IGF-1 mRNA levels in cultured human chondrocytes and the effects of IL-1β and progrado. Primary cultures of human chondrocytes taken from surgical explants were examined for IGF-1 gene expression using real time RT-PCR. Basal expression was normalized to the house keeping gene β-actin. Given that lower doses of progrado were more effective in raising IGF-1 production and cultured chondrocytes do not have cartilage matrux as a barrier to agent penetration only the low dose of progrado (2 μg/ml) was evaluated. Treatment with IL-1β resulted in a significant suppression of IGF-1 mRNA levels (* P < 0.001). However, co-treatment with progrado (2 μg/ml) and IL-1β resulted in a significant increase in IGF-1 gene expression above untreated controls and IL-1β treatment (** P < 0.001).

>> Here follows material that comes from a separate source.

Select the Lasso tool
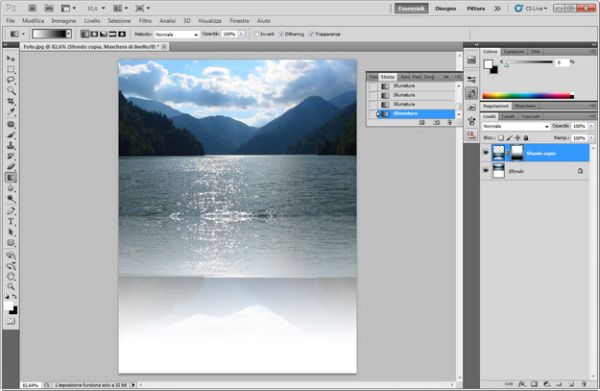This screenshot has height=391, width=600. pyautogui.click(x=11, y=80)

Treatment with progrado alone (2 μg/ml) was able to stimulate IGF-1 mRNA levels above all other groups (** P < 0.001). Results expressed as the mean ± SEM.

Figure 6

MMP Activity from synovial fluid of subjects with osteoarthritis and the inhibitory effects of progrado. Synovial fluid from subjects with active osteoarthritis was used as a source of matrix metalloproteinase gelatinolytic activity using gelatin zymography. Recombinant MMP-2 and MMP-9 was used for identification of gelatinolytic activity. Progrado was associated with a dose-dependent inhibition of both MMP-2 and MMP-9 activity. Complete inhibition of MMP-9 was evident at 4 μg/ml, with MMP-2 activity reduced by approximately 90%.

Figure 7

MMP activity from culture media of IL-1β treated human chondrocytes and the inhibitory effects of progrado. Subconfluent human chondrocytes were treated with IL-1β (10 ng/ml) to stimulate the release of matrix metalloproteinases, measured as MMP and MMP-9 using gelatin zymography. Progrado was associated with a dose-dependent inhibition of both MMP-2 and MMP-9 activity. Complete inhibition of MMP-9 was evident at 4 μg/ml, with MMP-2 activity reduced by approximately 90%.